-- Instructions for the task --
Copy each line of the data exactly. Leave nothing out.

-- Source material --

──────

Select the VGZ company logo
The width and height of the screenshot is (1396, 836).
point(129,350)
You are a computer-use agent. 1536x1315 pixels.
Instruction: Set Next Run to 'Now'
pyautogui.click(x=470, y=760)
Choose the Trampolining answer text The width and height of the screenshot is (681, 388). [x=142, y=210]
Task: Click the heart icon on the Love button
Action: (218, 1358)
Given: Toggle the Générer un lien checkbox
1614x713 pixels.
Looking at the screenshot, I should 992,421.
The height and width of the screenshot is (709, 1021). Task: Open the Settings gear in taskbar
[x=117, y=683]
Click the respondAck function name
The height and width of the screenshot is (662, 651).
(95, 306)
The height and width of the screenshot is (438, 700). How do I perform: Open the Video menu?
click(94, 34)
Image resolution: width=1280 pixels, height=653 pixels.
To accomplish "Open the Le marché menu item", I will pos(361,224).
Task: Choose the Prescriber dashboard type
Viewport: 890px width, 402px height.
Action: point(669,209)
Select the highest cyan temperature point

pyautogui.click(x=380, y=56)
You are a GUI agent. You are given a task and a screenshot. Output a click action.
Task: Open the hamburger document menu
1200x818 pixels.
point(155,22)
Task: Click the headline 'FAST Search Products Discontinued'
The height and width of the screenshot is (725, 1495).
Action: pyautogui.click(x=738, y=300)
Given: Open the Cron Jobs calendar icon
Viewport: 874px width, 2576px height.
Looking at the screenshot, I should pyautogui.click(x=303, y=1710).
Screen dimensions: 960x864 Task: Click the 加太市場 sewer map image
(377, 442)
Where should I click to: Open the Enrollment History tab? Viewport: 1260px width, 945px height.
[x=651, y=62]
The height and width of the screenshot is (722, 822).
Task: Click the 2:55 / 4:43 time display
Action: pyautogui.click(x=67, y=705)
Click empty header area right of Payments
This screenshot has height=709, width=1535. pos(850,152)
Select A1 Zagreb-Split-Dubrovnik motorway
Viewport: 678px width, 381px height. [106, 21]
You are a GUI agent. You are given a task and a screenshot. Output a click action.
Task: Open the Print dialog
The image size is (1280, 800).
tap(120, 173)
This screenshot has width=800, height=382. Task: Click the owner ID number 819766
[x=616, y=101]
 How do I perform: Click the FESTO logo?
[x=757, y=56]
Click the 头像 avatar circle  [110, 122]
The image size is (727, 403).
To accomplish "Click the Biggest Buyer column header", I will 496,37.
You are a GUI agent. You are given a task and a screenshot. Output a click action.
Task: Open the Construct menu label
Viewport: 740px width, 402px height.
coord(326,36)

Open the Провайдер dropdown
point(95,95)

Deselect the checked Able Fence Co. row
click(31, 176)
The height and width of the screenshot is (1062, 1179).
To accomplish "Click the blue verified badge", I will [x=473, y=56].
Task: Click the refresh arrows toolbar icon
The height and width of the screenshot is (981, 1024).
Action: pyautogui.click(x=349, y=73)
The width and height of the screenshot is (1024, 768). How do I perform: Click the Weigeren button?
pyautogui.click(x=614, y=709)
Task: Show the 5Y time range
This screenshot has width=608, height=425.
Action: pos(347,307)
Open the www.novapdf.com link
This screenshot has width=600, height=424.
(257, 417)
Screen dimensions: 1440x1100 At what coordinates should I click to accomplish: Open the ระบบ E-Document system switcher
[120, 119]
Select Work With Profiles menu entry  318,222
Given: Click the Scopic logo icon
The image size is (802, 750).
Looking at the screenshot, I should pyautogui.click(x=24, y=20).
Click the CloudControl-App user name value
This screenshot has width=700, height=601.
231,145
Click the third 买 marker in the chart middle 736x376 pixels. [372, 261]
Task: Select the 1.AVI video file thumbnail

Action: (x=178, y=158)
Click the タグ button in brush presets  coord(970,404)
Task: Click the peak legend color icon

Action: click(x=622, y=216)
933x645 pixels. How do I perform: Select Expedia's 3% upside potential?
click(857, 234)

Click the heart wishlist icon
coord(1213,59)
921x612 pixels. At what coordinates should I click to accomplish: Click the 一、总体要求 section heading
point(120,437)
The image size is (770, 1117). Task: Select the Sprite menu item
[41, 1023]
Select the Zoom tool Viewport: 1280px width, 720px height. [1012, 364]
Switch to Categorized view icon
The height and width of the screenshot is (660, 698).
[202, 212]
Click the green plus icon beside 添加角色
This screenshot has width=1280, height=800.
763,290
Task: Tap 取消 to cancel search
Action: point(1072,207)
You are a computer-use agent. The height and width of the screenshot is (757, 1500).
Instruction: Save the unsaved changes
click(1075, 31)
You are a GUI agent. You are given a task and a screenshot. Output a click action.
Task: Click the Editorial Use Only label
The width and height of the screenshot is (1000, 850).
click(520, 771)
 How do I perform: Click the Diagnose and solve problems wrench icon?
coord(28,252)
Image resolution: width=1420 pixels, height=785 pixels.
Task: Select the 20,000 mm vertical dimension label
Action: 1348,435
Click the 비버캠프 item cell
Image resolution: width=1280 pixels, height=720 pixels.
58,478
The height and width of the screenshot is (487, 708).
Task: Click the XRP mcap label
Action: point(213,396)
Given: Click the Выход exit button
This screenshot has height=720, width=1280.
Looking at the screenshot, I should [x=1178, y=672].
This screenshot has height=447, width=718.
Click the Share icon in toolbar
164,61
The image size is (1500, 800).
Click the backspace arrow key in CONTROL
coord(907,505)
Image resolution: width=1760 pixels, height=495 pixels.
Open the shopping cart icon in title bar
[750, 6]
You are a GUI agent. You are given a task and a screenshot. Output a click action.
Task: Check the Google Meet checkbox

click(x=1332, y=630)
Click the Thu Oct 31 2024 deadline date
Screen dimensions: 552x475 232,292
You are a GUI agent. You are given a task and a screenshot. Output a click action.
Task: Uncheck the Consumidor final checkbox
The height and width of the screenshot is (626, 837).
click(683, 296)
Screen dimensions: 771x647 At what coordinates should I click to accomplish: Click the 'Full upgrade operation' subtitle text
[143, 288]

──────

-- Task solution --
Select the VGZ company logo
The width and height of the screenshot is (1396, 836).
point(129,350)
You are a computer-use agent. 1536x1315 pixels.
Instruction: Set Next Run to 'Now'
pyautogui.click(x=470, y=760)
Choose the Trampolining answer text The width and height of the screenshot is (681, 388). [x=142, y=210]
Task: Click the heart icon on the Love button
Action: (218, 1358)
Given: Toggle the Générer un lien checkbox
1614x713 pixels.
Looking at the screenshot, I should 992,421.
The height and width of the screenshot is (709, 1021). Task: Open the Settings gear in taskbar
[x=117, y=683]
Click the respondAck function name
The height and width of the screenshot is (662, 651).
(95, 306)
The height and width of the screenshot is (438, 700). How do I perform: Open the Video menu?
click(94, 34)
Image resolution: width=1280 pixels, height=653 pixels.
To accomplish "Open the Le marché menu item", I will pos(361,224).
Task: Choose the Prescriber dashboard type
Viewport: 890px width, 402px height.
Action: point(669,209)
Select the highest cyan temperature point

pyautogui.click(x=380, y=56)
You are a GUI agent. You are given a task and a screenshot. Output a click action.
Task: Open the hamburger document menu
1200x818 pixels.
point(155,22)
Task: Click the headline 'FAST Search Products Discontinued'
The height and width of the screenshot is (725, 1495).
Action: pyautogui.click(x=738, y=300)
Given: Open the Cron Jobs calendar icon
Viewport: 874px width, 2576px height.
Looking at the screenshot, I should pyautogui.click(x=303, y=1710).
Screen dimensions: 960x864 Task: Click the 加太市場 sewer map image
(377, 442)
Where should I click to: Open the Enrollment History tab? Viewport: 1260px width, 945px height.
[x=651, y=62]
The height and width of the screenshot is (722, 822).
Task: Click the 2:55 / 4:43 time display
Action: pyautogui.click(x=67, y=705)
Click empty header area right of Payments
This screenshot has height=709, width=1535. pos(850,152)
Select A1 Zagreb-Split-Dubrovnik motorway
Viewport: 678px width, 381px height. [106, 21]
You are a GUI agent. You are given a task and a screenshot. Output a click action.
Task: Open the Print dialog
The image size is (1280, 800).
tap(120, 173)
This screenshot has width=800, height=382. Task: Click the owner ID number 819766
[x=616, y=101]
 How do I perform: Click the FESTO logo?
[x=757, y=56]
Click the 头像 avatar circle  [110, 122]
The image size is (727, 403).
To accomplish "Click the Biggest Buyer column header", I will 496,37.
You are a GUI agent. You are given a task and a screenshot. Output a click action.
Task: Open the Construct menu label
Viewport: 740px width, 402px height.
coord(326,36)

Open the Провайдер dropdown
point(95,95)

Deselect the checked Able Fence Co. row
click(31, 176)
The height and width of the screenshot is (1062, 1179).
To accomplish "Click the blue verified badge", I will [x=473, y=56].
Task: Click the refresh arrows toolbar icon
The height and width of the screenshot is (981, 1024).
Action: pyautogui.click(x=349, y=73)
The width and height of the screenshot is (1024, 768). How do I perform: Click the Weigeren button?
pyautogui.click(x=614, y=709)
Task: Show the 5Y time range
This screenshot has width=608, height=425.
Action: pos(347,307)
Open the www.novapdf.com link
This screenshot has width=600, height=424.
(257, 417)
Screen dimensions: 1440x1100 At what coordinates should I click to accomplish: Open the ระบบ E-Document system switcher
[120, 119]
Select Work With Profiles menu entry  318,222
Given: Click the Scopic logo icon
The image size is (802, 750).
Looking at the screenshot, I should pyautogui.click(x=24, y=20).
Click the CloudControl-App user name value
This screenshot has width=700, height=601.
231,145
Click the third 买 marker in the chart middle 736x376 pixels. [372, 261]
Task: Select the 1.AVI video file thumbnail

Action: (x=178, y=158)
Click the タグ button in brush presets  coord(970,404)
Task: Click the peak legend color icon

Action: click(x=622, y=216)
933x645 pixels. How do I perform: Select Expedia's 3% upside potential?
click(857, 234)

Click the heart wishlist icon
coord(1213,59)
921x612 pixels. At what coordinates should I click to accomplish: Click the 一、总体要求 section heading
point(120,437)
The image size is (770, 1117). Task: Select the Sprite menu item
[41, 1023]
Select the Zoom tool Viewport: 1280px width, 720px height. [1012, 364]
Switch to Categorized view icon
The height and width of the screenshot is (660, 698).
[202, 212]
Click the green plus icon beside 添加角色
This screenshot has width=1280, height=800.
763,290
Task: Tap 取消 to cancel search
Action: point(1072,207)
You are a computer-use agent. The height and width of the screenshot is (757, 1500).
Instruction: Save the unsaved changes
click(1075, 31)
You are a GUI agent. You are given a task and a screenshot. Output a click action.
Task: Click the Editorial Use Only label
The width and height of the screenshot is (1000, 850).
click(520, 771)
 How do I perform: Click the Diagnose and solve problems wrench icon?
coord(28,252)
Image resolution: width=1420 pixels, height=785 pixels.
Task: Select the 20,000 mm vertical dimension label
Action: 1348,435
Click the 비버캠프 item cell
Image resolution: width=1280 pixels, height=720 pixels.
58,478
The height and width of the screenshot is (487, 708).
Task: Click the XRP mcap label
Action: point(213,396)
Given: Click the Выход exit button
This screenshot has height=720, width=1280.
Looking at the screenshot, I should [x=1178, y=672].
This screenshot has height=447, width=718.
Click the Share icon in toolbar
164,61
The image size is (1500, 800).
Click the backspace arrow key in CONTROL
coord(907,505)
Image resolution: width=1760 pixels, height=495 pixels.
Open the shopping cart icon in title bar
[750, 6]
You are a GUI agent. You are given a task and a screenshot. Output a click action.
Task: Check the Google Meet checkbox

click(x=1332, y=630)
Click the Thu Oct 31 2024 deadline date
Screen dimensions: 552x475 232,292
You are a GUI agent. You are given a task and a screenshot. Output a click action.
Task: Uncheck the Consumidor final checkbox
The height and width of the screenshot is (626, 837).
click(683, 296)
Screen dimensions: 771x647 At what coordinates should I click to accomplish: Click the 'Full upgrade operation' subtitle text
[143, 288]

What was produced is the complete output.